The equilibrium constant of the reaction h2 + Cl2= 2HCl at 100 C is 50. Of a one liter flask containing 1 mole of H2 is connected to a two liter flask containing two moles of Cl2, how many moles of HCl will be formed at 100 oC
The general expression of equilibrium constant is Keq = [concentration of products]^n / [concentration of reactants]^m, where n and m are the stoichiometric coefficients for that species. In this problem,
H2 + Cl2 -> 2 HCl
the Keq = [HCl]^2 / [H2][Cl2]
We square the concentration of HCl since it has a stoichiometric coefficient of 2 in the reaction. Now, we know that Keq = 50, so we need to find the concentration of H2 and the concentration of Cl2. We'll need molarity for this, which is (moles / liters).

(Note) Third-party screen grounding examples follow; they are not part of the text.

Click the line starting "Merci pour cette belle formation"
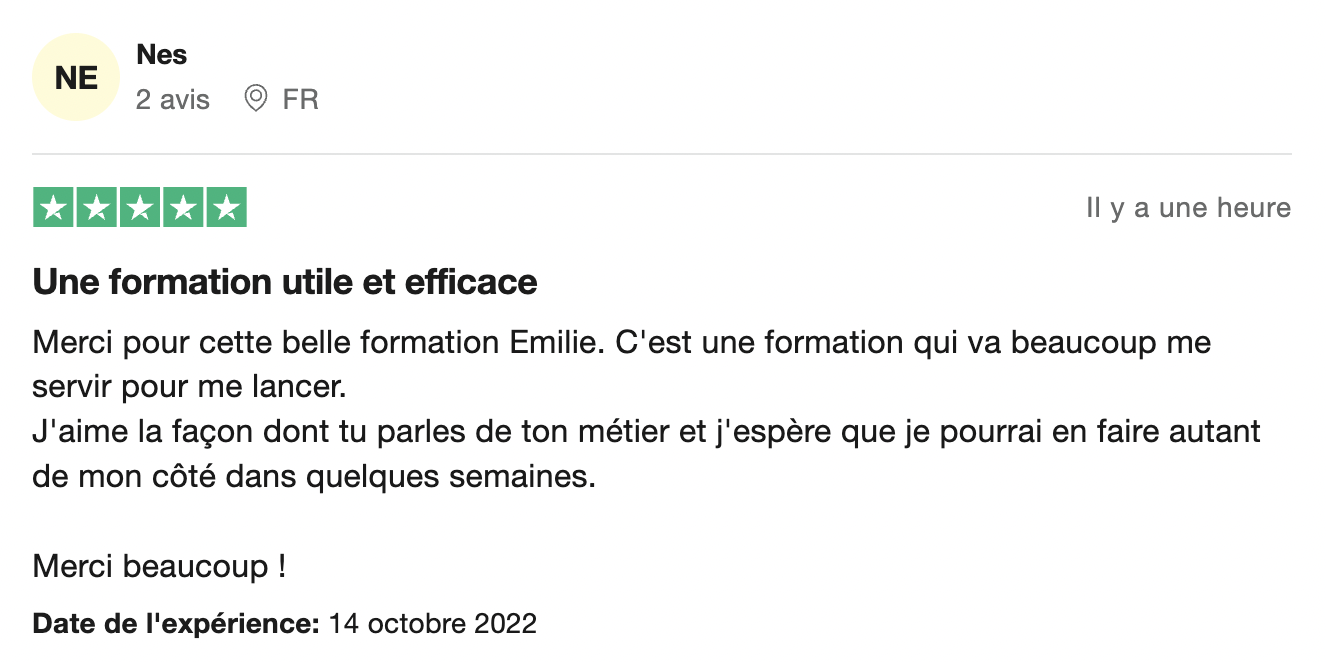Screen dimensions: 1326x662 tap(620, 343)
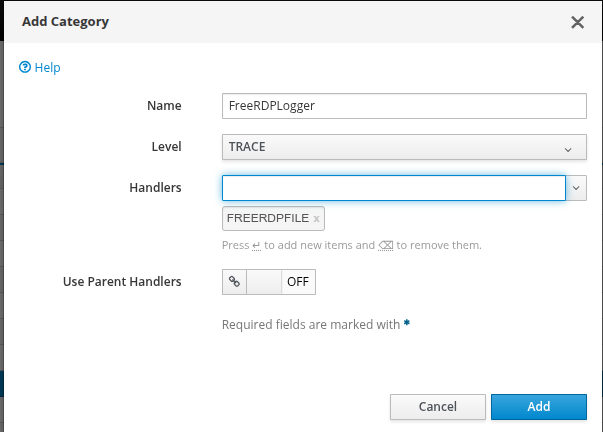Close the Add Category dialog

click(x=577, y=22)
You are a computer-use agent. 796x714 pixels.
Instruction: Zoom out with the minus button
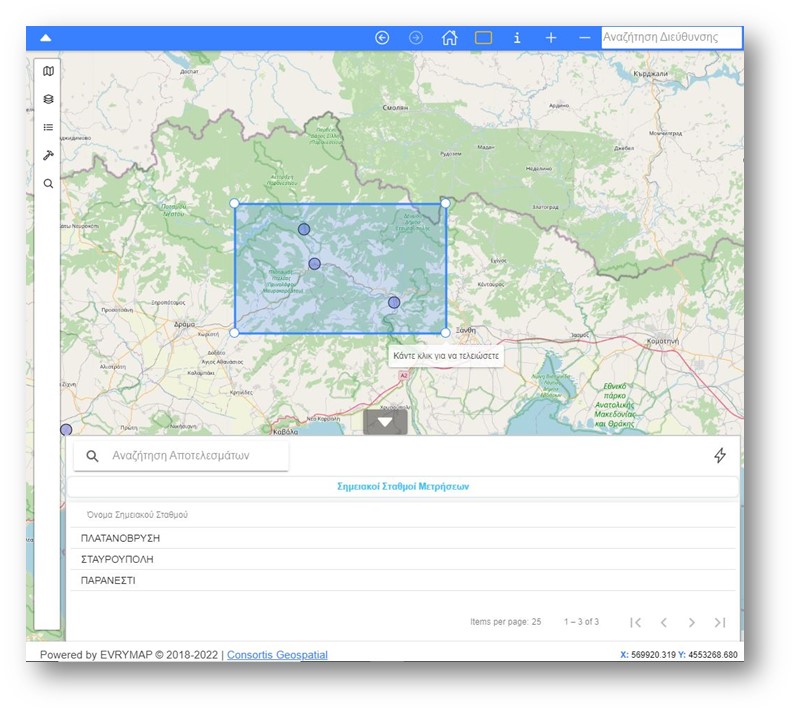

The total volume in this reaction is 3 liters (one from the flask with H2, two from the flask with Cl2). The molarity of H2 will just be its moles divided by 3 liters, or 1/3 moles per liter. Cl2 will be 2/3 moles per liter. Now our expression reads:
50 = [HCl]^2 / (1/3)(2/3)
Rearranging for HCl gives: [HCl]^2 = 11.11
Square root both sides and [HCl] = 3.33 moles per liter
This is not our answer; it's a concentration that tells us how many moles we have per liter in this reaction. We have 3 liters, so 3.33 moles per liter * 3 liters = about 10 moles.